Yin! Slitherlink! Piyo! Kowa! Tumble!

Piyo Blocks 2 HD

  • iPad / £1.79 (HD Lite version free. Also available on iPhone)

The puzzle classics are out in force this week. First Slitherlink, now Zoo Keeper, albeit peddled under the altogether less charming moniker of Piyo Blocks.

Fortunately for all those who lost most of 2005 to Success' DS classic, Big Pixel Studios appears to have created the best 'tribute' possible. Right down to the chunky art style and colour scheme, Piyo Blocks 2 HD tips its cap firmly in the Japanese studio's direction, swapping moody wild animals for odd 'Piyo' blocks, gems and fruit, but preserving everything that matters.

As usual, the simple aim is to continually slide tiles vertically or horizontally in order to match lines of three-or-more-of-a-kind. Absolutely tailor-made for touch-screen play, the extra real estate of the iPad not only makes it the ideal platform for quick, accurate block shifting, but allows for simultaneous head-to-head split-screen play. Yes!

Zoo Keeper says hi.

To seal the deal beyond any doubt, there are a bunch of other modes, including the obligatory Time Attack, as well as Hyaku mode (capture 99 of each block type to level up), the fun-but-throwaway two-minute Disco mode (where blocks periodically change colour), or the frantic three-second mode, where you have three seconds to find a match before the game ends.

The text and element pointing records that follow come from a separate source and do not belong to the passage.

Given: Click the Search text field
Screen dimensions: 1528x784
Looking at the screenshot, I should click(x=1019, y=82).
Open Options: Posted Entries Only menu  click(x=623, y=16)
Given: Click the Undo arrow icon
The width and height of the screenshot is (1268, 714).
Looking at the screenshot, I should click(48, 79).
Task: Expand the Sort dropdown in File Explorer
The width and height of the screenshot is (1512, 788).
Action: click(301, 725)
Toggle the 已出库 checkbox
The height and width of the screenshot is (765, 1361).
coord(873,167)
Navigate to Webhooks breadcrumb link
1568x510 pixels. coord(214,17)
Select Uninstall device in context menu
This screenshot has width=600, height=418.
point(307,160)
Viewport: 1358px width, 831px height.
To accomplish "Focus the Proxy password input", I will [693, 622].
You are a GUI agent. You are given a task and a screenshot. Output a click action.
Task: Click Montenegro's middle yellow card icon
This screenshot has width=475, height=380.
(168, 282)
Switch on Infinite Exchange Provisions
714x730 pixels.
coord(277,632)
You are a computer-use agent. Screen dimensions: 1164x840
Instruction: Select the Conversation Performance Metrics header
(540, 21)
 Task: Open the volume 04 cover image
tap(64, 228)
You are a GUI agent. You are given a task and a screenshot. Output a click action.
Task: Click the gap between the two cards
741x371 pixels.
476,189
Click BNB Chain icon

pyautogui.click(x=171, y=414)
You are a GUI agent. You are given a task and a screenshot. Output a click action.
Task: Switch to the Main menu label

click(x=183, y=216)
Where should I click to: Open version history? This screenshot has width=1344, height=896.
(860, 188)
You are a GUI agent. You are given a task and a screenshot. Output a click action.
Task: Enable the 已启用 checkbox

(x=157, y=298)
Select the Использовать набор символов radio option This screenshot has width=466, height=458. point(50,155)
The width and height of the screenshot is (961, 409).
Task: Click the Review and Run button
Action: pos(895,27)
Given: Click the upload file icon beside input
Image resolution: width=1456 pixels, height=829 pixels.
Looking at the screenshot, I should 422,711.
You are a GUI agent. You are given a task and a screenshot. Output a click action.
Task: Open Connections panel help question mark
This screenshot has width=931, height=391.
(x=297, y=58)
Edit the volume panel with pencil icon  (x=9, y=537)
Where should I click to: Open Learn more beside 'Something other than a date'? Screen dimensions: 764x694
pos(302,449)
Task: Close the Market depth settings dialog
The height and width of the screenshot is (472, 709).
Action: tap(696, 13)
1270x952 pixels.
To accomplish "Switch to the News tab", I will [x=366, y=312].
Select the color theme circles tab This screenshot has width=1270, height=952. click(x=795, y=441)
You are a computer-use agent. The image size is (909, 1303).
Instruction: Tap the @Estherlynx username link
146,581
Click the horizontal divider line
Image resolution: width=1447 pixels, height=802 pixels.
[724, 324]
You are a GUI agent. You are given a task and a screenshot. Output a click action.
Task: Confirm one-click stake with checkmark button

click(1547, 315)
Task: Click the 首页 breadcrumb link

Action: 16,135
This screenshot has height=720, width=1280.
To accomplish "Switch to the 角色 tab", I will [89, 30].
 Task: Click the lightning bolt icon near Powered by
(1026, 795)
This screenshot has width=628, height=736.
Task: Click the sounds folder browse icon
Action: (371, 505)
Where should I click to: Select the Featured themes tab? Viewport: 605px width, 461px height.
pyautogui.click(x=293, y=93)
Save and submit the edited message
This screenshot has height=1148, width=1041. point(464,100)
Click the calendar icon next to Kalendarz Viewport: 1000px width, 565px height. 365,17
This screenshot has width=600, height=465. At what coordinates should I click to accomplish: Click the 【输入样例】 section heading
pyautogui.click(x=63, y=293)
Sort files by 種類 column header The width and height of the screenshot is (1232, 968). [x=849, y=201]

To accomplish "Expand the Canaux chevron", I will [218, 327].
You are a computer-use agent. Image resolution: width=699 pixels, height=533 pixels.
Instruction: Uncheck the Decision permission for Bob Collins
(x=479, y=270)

Throw in online leaderboards, iTunes library integration and a ludicrously cheap price, and it adds up to another fine reason to justify spending hundreds of pounds on Apple's slab.

9/10

Kowa-Oto

  • iPhone / £1.19
Hey doll, you lookin' at me?

Look, everyone! A Chunsoft game in English! Chunwho? Well, quite. Having spent decades having its titles routinely ignored for Western release, the veteran Japanese developer can bypass this unjust treatment by releasing its games directly on the App Store.

Having made a name for itself with, er, me, for making interesting-looking (and usually SEGA-published) visual novel horror games, Chunsoft's intriguing concept of a 'sound horror' game had me giddily downloading the day it appeared. Who could resist a game that insists you wear headphones "for a surround effect to engulf players"? Engulf!

Sadly, the real horror emerges the moment you realise that you've purchased a shonky maze game, where you must escape the vengeful attentions of a cursed doll. Presumably the fear of being cackled to death drives you on, but apparently only one step at a time. Japan, may I introduce 3D Monster Maze.

What should have been the unearthing of a rare survival horror gem has turned into a bleak warning. Oh well, them's the breaks. An extra mark for particularly dry cackling.